In the 2008 presidential campaign, Hillary Clinton threatened to “totally obliterate” Iran with nuclear weapons. As Secretary of State under Obama, she participated in the overthrow of the democratic government of Honduras. Her contribution to the destruction of Libya in 2011 was almost gleeful. When the Libyan leader, Colonel Gaddafi, was publicly sodomized with a knife – a murder made possible by American logistics – Clinton gloated over his death: “We came, we saw, he died.” One of Clinton’s closest allies is Madeleine Albright, the former Secretary of State, who’s attacked young women for not supporting “Hillary.” This is the same Madeleine Albright who infamously celebrated on TV the death of half a million Iraqi children as “worth it.”

Among Clinton’s biggest backers are the Israel lobby and the arms companies that fuel the violence in the Middle East.
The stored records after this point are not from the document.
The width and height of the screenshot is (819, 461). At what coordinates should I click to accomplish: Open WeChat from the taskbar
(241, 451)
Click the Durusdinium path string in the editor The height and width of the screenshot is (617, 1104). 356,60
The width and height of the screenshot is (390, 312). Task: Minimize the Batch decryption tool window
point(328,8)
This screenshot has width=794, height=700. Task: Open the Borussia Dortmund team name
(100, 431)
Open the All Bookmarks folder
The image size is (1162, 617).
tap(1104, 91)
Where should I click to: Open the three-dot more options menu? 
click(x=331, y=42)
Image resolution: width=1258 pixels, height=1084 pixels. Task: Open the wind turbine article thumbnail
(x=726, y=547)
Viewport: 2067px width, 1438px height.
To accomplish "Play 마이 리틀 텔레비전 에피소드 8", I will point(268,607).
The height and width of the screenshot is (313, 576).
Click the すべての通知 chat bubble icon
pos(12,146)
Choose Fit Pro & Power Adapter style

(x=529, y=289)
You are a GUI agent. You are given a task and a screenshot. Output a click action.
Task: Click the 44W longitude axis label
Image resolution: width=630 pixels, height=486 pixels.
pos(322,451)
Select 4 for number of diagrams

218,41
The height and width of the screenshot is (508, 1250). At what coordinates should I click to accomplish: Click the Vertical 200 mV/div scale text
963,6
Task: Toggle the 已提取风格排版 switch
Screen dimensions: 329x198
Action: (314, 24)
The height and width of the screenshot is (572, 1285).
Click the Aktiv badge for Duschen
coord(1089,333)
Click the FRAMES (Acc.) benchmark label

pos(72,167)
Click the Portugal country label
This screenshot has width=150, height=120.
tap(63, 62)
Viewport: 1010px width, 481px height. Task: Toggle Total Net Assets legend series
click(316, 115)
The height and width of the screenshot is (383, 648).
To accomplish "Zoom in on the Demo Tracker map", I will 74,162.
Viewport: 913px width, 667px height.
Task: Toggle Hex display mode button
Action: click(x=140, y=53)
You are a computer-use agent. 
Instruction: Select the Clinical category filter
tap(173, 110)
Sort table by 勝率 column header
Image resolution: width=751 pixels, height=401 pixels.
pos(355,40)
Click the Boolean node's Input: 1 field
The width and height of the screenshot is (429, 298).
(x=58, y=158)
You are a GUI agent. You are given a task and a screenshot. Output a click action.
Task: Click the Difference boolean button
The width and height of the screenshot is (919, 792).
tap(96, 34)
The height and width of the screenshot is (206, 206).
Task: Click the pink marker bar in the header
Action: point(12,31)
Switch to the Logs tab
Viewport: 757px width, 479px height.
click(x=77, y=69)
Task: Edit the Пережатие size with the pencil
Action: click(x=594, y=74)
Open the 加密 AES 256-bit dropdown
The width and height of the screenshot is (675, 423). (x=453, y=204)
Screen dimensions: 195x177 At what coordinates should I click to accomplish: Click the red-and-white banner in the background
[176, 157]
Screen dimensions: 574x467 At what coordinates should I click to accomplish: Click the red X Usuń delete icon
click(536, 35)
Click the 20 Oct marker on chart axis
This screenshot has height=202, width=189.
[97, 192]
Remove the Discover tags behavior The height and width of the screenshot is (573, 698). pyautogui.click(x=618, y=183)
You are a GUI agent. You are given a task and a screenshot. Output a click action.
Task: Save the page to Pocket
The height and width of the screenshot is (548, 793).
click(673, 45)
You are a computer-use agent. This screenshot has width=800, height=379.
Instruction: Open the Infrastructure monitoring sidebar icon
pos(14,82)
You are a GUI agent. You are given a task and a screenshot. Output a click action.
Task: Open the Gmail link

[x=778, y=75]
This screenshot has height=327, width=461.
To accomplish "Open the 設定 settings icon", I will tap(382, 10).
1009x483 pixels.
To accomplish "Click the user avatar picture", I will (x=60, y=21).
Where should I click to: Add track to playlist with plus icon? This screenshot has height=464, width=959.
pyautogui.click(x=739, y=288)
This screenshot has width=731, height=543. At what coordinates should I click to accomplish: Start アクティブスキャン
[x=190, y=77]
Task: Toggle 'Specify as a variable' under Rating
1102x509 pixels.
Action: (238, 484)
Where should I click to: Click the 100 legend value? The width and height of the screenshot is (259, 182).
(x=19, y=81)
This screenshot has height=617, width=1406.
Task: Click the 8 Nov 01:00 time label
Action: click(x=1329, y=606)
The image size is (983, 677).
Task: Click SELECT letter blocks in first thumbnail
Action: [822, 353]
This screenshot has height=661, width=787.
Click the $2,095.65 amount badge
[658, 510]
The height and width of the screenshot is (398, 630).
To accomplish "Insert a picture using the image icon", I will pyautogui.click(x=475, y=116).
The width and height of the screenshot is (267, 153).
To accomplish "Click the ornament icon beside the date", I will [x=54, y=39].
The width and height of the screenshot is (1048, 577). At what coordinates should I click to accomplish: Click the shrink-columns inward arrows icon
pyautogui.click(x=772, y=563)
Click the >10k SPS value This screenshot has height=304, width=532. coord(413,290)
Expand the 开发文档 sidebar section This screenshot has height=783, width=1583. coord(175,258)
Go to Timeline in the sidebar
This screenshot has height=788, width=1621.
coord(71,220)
She and her husband have received a fortune from Wall Street. And yet, she’s about to be ordained the women’s candidate, opponent of Trump, the official demon. Her supporters include distinguished feminists like Gloria Steinem.

A generation ago, a post-modern cult now known as “identity politics” stopped many intelligent, liberal-minded people from examining the causes and individuals they supported. Self-absorption, a kind of “me-ism”, became the new zeitgeist in privileged western societies, signaling the demise of great collective movements against war, social injustice, inequality, racism, and sexism.

Today, the long sleep may be over. The young are stirring again. The thousands in Britain who supported Jeremy Corbyn as Labour leader are part of this awakening, as are those rallying to support Bernie Sanders.

What’s happened to the great tradition of popular direct action, unfettered to parties? Where’s the courage, imagination and commitment required to begin the long journey to a better, just and peaceful world? Where are the dissidents in art, film, the theater, literature? Where are those who will shatter the silence? Or do we wait until the first nuclear missile is fired?